AIM OF THE TASK — Each record should be retyped word for word.

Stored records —

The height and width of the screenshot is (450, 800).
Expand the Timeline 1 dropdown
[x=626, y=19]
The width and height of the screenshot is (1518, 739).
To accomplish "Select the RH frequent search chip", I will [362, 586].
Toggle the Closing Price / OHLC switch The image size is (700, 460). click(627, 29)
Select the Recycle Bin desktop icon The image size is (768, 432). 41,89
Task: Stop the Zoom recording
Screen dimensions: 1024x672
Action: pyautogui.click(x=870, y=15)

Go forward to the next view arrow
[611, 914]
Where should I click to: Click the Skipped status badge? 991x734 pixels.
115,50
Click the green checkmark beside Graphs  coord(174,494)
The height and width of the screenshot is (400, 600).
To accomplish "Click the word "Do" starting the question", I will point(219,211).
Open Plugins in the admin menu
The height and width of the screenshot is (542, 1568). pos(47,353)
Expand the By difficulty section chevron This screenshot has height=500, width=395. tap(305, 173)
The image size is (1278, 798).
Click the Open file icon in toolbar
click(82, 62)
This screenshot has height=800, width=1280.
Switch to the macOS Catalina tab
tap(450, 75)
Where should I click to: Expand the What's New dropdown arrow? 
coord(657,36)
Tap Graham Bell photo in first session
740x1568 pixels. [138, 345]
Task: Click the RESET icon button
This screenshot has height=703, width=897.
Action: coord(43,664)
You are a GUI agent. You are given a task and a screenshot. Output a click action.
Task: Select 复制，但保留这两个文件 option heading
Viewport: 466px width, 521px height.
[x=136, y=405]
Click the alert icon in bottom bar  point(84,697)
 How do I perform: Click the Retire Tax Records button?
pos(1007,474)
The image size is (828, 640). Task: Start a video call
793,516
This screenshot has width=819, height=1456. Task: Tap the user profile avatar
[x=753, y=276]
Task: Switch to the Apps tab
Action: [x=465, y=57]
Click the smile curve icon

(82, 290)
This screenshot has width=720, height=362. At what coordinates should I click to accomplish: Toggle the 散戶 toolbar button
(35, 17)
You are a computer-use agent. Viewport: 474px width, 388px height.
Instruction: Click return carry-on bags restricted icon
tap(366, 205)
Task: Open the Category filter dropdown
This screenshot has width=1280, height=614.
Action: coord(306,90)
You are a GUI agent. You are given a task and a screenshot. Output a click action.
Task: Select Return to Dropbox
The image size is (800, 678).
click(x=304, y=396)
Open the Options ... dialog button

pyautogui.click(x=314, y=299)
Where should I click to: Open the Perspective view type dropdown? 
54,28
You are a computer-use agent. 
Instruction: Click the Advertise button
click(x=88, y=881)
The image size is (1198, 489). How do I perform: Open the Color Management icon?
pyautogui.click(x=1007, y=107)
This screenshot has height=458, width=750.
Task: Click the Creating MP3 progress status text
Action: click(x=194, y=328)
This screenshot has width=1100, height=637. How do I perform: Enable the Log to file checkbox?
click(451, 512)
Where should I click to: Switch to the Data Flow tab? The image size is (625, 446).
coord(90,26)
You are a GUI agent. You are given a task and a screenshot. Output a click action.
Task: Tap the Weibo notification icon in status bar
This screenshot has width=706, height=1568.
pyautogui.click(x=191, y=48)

SOLUTION TO THIS PROBLEM —
The height and width of the screenshot is (450, 800).
Expand the Timeline 1 dropdown
[x=626, y=19]
The width and height of the screenshot is (1518, 739).
To accomplish "Select the RH frequent search chip", I will [362, 586].
Toggle the Closing Price / OHLC switch The image size is (700, 460). click(627, 29)
Select the Recycle Bin desktop icon The image size is (768, 432). 41,89
Task: Stop the Zoom recording
Screen dimensions: 1024x672
Action: pyautogui.click(x=870, y=15)

Go forward to the next view arrow
[611, 914]
Where should I click to: Click the Skipped status badge? 991x734 pixels.
115,50
Click the green checkmark beside Graphs  coord(174,494)
The height and width of the screenshot is (400, 600).
To accomplish "Click the word "Do" starting the question", I will point(219,211).
Open Plugins in the admin menu
The height and width of the screenshot is (542, 1568). pos(47,353)
Expand the By difficulty section chevron This screenshot has height=500, width=395. tap(305, 173)
The image size is (1278, 798).
Click the Open file icon in toolbar
click(82, 62)
This screenshot has height=800, width=1280.
Switch to the macOS Catalina tab
tap(450, 75)
Where should I click to: Expand the What's New dropdown arrow? 
coord(657,36)
Tap Graham Bell photo in first session
740x1568 pixels. [138, 345]
Task: Click the RESET icon button
This screenshot has height=703, width=897.
Action: coord(43,664)
You are a GUI agent. You are given a task and a screenshot. Output a click action.
Task: Select 复制，但保留这两个文件 option heading
Viewport: 466px width, 521px height.
[x=136, y=405]
Click the alert icon in bottom bar  point(84,697)
 How do I perform: Click the Retire Tax Records button?
pos(1007,474)
The image size is (828, 640). Task: Start a video call
793,516
This screenshot has width=819, height=1456. Task: Tap the user profile avatar
[x=753, y=276]
Task: Switch to the Apps tab
Action: [x=465, y=57]
Click the smile curve icon

(82, 290)
This screenshot has width=720, height=362. At what coordinates should I click to accomplish: Toggle the 散戶 toolbar button
(35, 17)
You are a computer-use agent. Viewport: 474px width, 388px height.
Instruction: Click return carry-on bags restricted icon
tap(366, 205)
Task: Open the Category filter dropdown
This screenshot has width=1280, height=614.
Action: coord(306,90)
You are a GUI agent. You are given a task and a screenshot. Output a click action.
Task: Select Return to Dropbox
The image size is (800, 678).
click(x=304, y=396)
Open the Options ... dialog button

pyautogui.click(x=314, y=299)
Where should I click to: Open the Perspective view type dropdown? 
54,28
You are a computer-use agent. 
Instruction: Click the Advertise button
click(x=88, y=881)
The image size is (1198, 489). How do I perform: Open the Color Management icon?
pyautogui.click(x=1007, y=107)
This screenshot has height=458, width=750.
Task: Click the Creating MP3 progress status text
Action: click(x=194, y=328)
This screenshot has width=1100, height=637. How do I perform: Enable the Log to file checkbox?
click(451, 512)
Where should I click to: Switch to the Data Flow tab? The image size is (625, 446).
coord(90,26)
You are a GUI agent. You are given a task and a screenshot. Output a click action.
Task: Tap the Weibo notification icon in status bar
This screenshot has width=706, height=1568.
pyautogui.click(x=191, y=48)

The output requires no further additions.